GÖÇ MES’ELESİ VE SONUÇLARI ..

Yakın tarihte iki ülke sığınmacı nedeniyle 30 yılda tümüyle değişti.
-Biri Lübnan. 1980’lerde Filistinli sığınmacılar ülkeyi dönüştürdü ve Lübnan çöktü. Ne ordusu kaldı ne ekonomisi. Ortadoğu’nun Paris’iydi. Turizm cennetiydi.
-Diğeri Pakistan. 1980’de 4.5 milyon Afganistanlı sığınmacıyı kabul etti ve uyuşturucu, çeteleşme, terör, kaçakçılık zirveye çıktı. Pakistan bir daha gün yüzü görmedi. Hindistan’la rekabet ediyordu.
-Sırada Türkiye var. Bu iki ülkeden çok daha fazla sığınmacı kabul etti. Ve ekonomi dahil, toplumun huzuru, güvenliği, sosyolojisi, kültürü bozuldu. Küresel suçlarda zirveye çıktı, insan kaçakçılığı, uyuşturucu, kokain ticaretinin ana merkezlerinden biri oldu. Mafya suçları sıçradı. Ve Türkiye gün yüzü görmüyor. Eğer sığınmacı/göçmenler gönderilmezse ülke çöker. Bu tarihi ve sosyolojik gerçektir. Siyaset üstüdür ve milli bir BEKA sorunudur. Bu BEKA sorununun iktidarı, muhalefeti olmaz. TBMM bu duruma el koymalıdır. Hamasetle, dini yaklaşımlarla bu BEKA sorunu giderilemez.
Paylaşan:
Em. Albay Hüseyin Akkaya
07.10.2024

Albayım,
Paylaştığınız bu notu okuyunca, Vah Türkiyem vah, demek zorunda kaldım. Neden diye sorarsanız, şunları yazmak zorundayım:
Toplumu, ideolojik düşmanlıklara zemin hazırlayarak bölüp parçalayan komitacı, darbeci ve ittihatçı zihniyet, bugün kendi ektiği fitne tohumlarının sorumlusunu aramak üzere gerekçe üretmeye çalışıyor. Sanki Suriye ve Afganistan’dan başka ülkemizde göçmen getirilmemiş gibi fatura sadece bu iki ülke göçmenlerine kesilmeye çalışılıyor. Çünkü onlar Müslüman ve tehlike arzediyor; öyle mi?
Oysa bugün Türkiye’nin nüfusu 90 milyon, zikredilen ülkelerden gelen göçmenler ise 3-4 milyon civarında, bu göçmenlerin toplamı nüfusa oranla % 5 in altında görünüyor; yani Türkiyede yaşayan 100 kişiden sadece 4 kişi göçmenlerden oluşuyor. Mevcut bu durumun da insani sebepleri ve gerekçeleri olduğu gibi, geçici bir durum olduğunu da dikkate almalıyız.
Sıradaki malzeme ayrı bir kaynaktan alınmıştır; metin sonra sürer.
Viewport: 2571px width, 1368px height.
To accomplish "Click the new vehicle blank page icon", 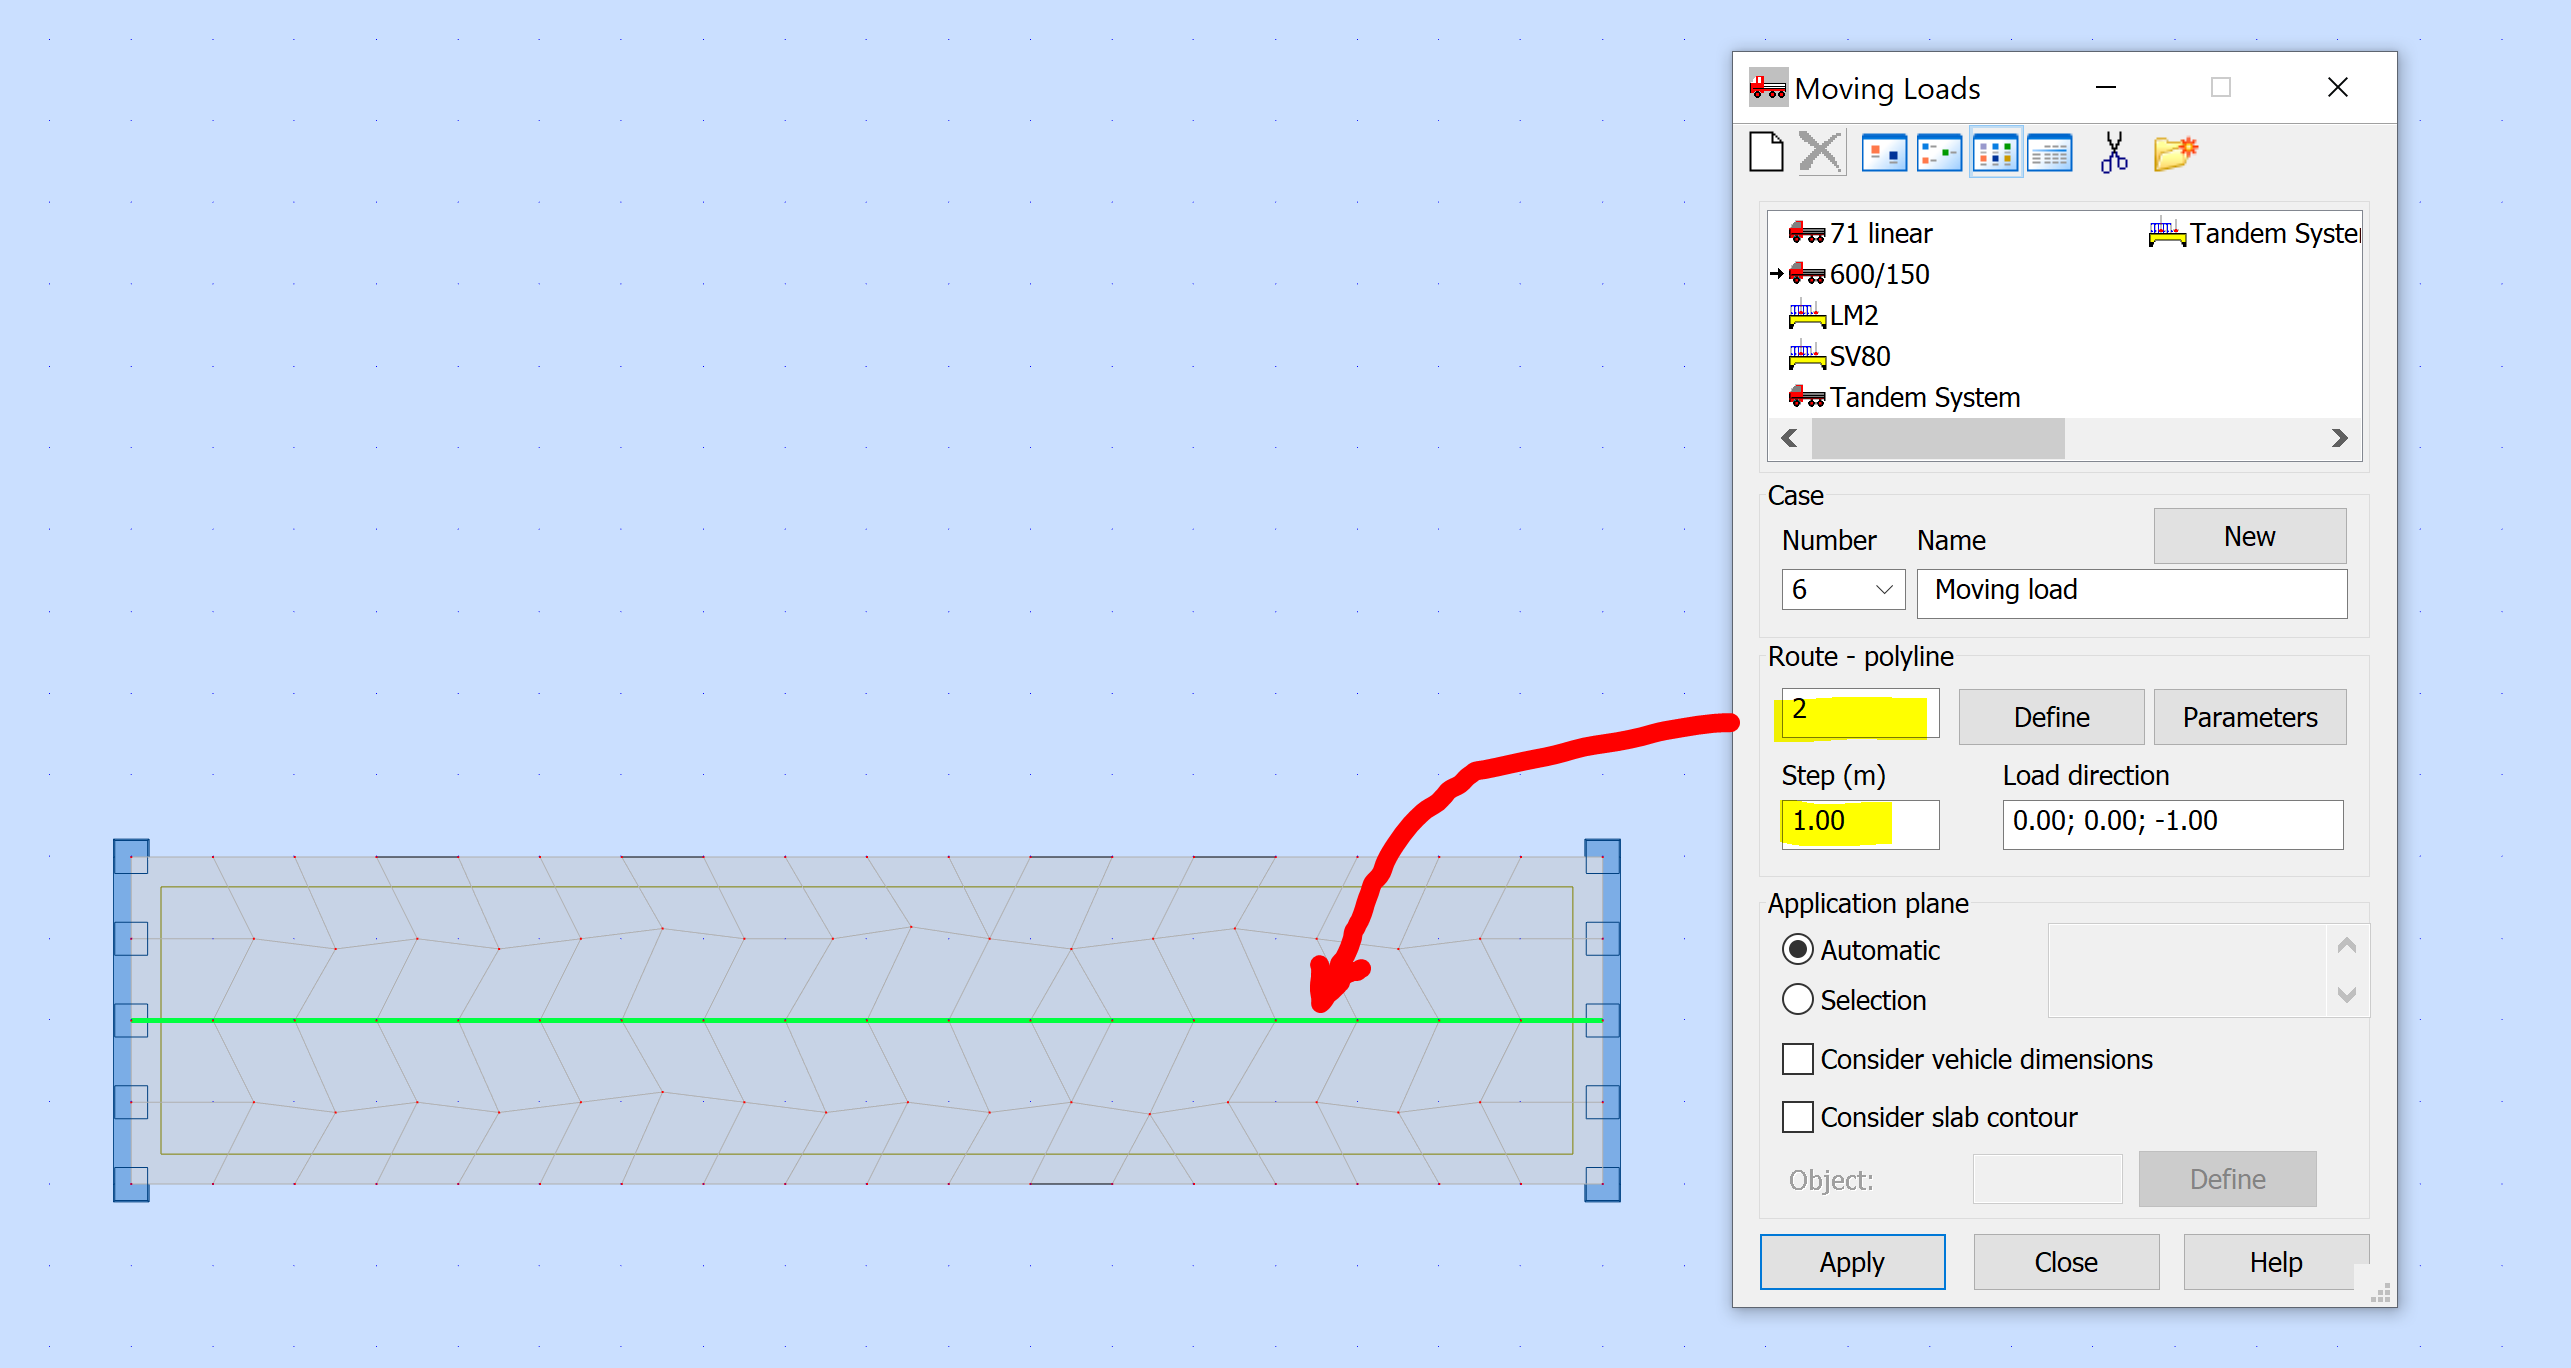I will click(x=1767, y=153).
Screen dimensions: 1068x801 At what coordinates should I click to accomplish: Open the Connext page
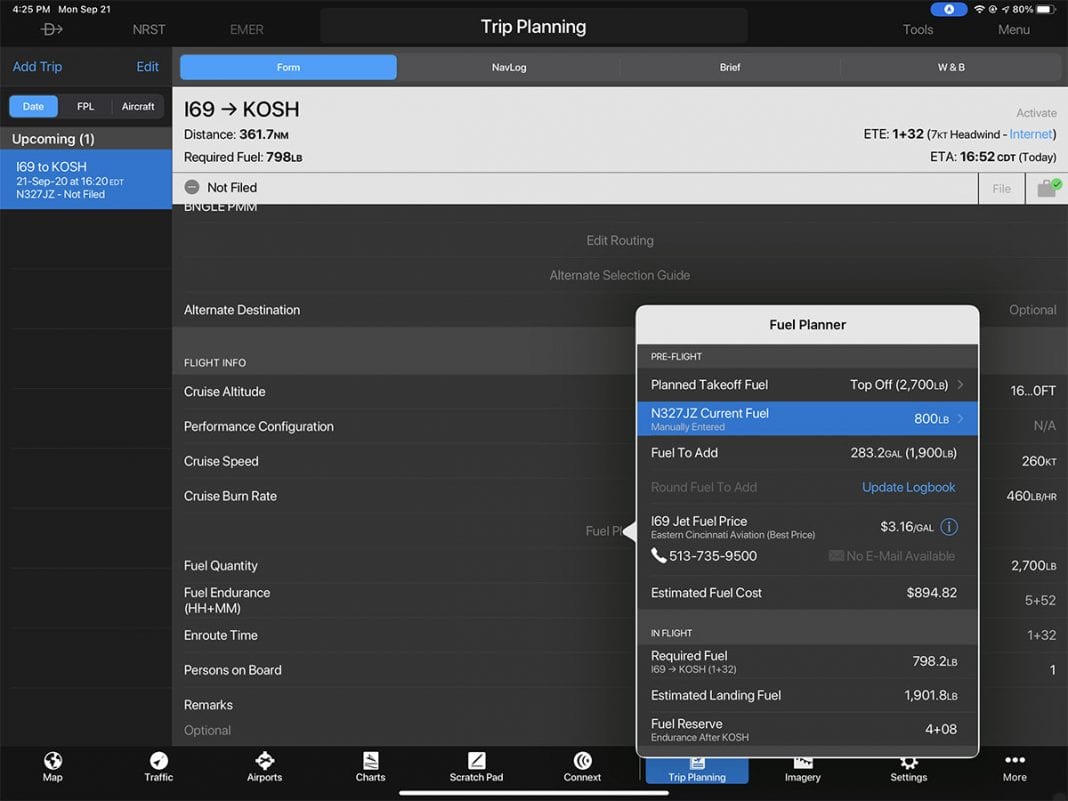tap(582, 767)
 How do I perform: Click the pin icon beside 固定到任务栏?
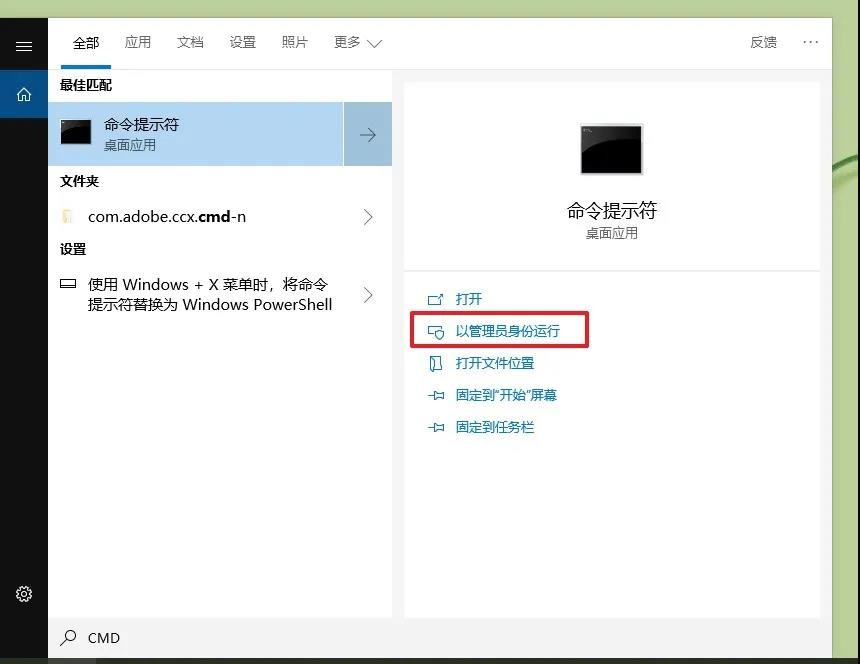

Halbuki 1927 yılına kadar Türkiye’ye getirilip köşebaşlarına yerleştirilen Sabatayist, Rum, Ermeni’lerin sayısında ihtilaf olsa da en düşük sayı zikredenler bile 500 bin sayısından bahsediyor; bir milyon diyenler de var. Üstelik bunların hepsine vatandaşlık verilmiş ve ittihatçı zihniyetin hakimiyeti için devlet kurumlarının köşe başlarına, en merkezi noktalara yerleştirilmişler; bugün “O olmasaydı biz olmazdık” diyen güruhun çoğunluğu bu güruhtur.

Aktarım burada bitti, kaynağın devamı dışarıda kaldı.